Perhaps these are good reasons after all for not envying literary luminaries (a fault, dear reader, of which I am occasionally guilty!) One of my deeply admired writers is Evelyn Waugh, of whom Cecil Beaton said at Waugh’s death: “He died of snobbery, his abiding complex and the source of much of his misery,” not the unrequited infatuation for which many of his fans pitied him.

At least Waugh had his fame and fortune to soothe his misery. French writer Francois Rabelais (the source of our word “Rabelaisian,” meaning gross exuberance), said of his dying, impoverished self: “I have nothing. I owe much.

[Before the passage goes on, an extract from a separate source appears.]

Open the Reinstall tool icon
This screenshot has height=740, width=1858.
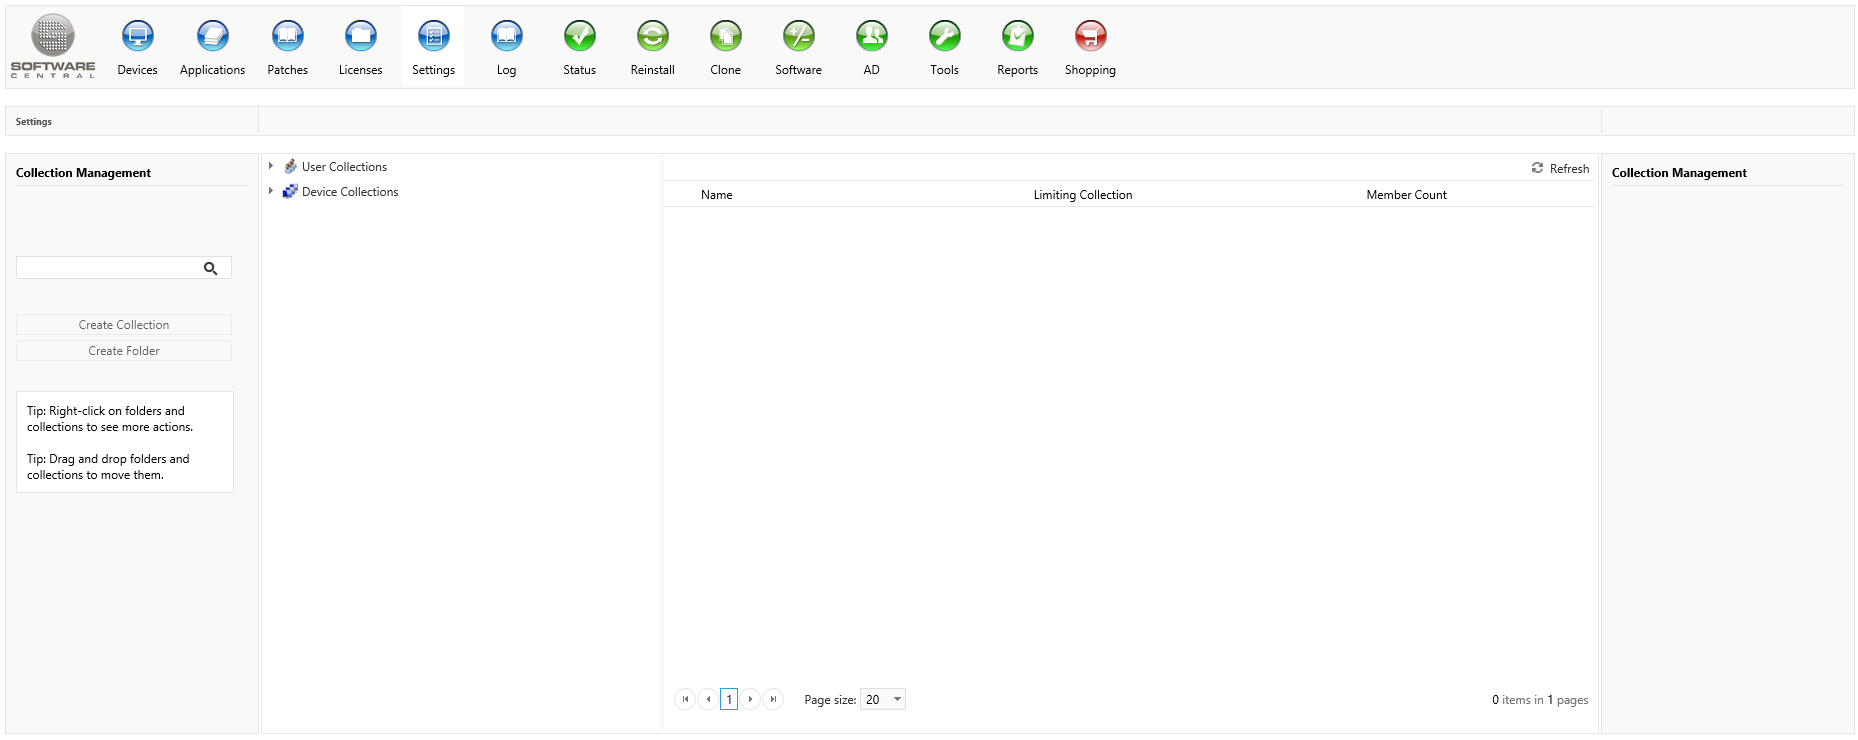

I leave the rest to the poor.”

I did find ONE famous writer for whom the obituary was one he would have been duly proud of: Rupert Brooke, author of the famous anti-war poem “Dulce et Decorum Est Pro Patria Mori,” who died of blood poisoning. Three days later Winston Churchill, First Lord of the British Admiralty, wrote: “Brookes was all one could wish England’s noblest sons to be in the days when no sacrifice but the most precious is acceptable, and he gave what is most precious, yet was freely offered.”

Unless we want to make that kind of ultimate sacrifice, we could just try to face April with the kind of “devil may care” spirit that seemed to inspire the newly-wed pair of famous literary lights: Scott and Zelda. The newspaper article on their honeymoon gives this report:

On this day of April 3, 1920, Minnesota’s own, F. Scott Fitzgerald, married Zelda Sayre at St. Patrick’s Cathedral in New York and honeymooned at the Biltmore, where they behaved so boisterously, the management asked them to leave.

Maybe that’s the only way to evade the April doldrums: live it up!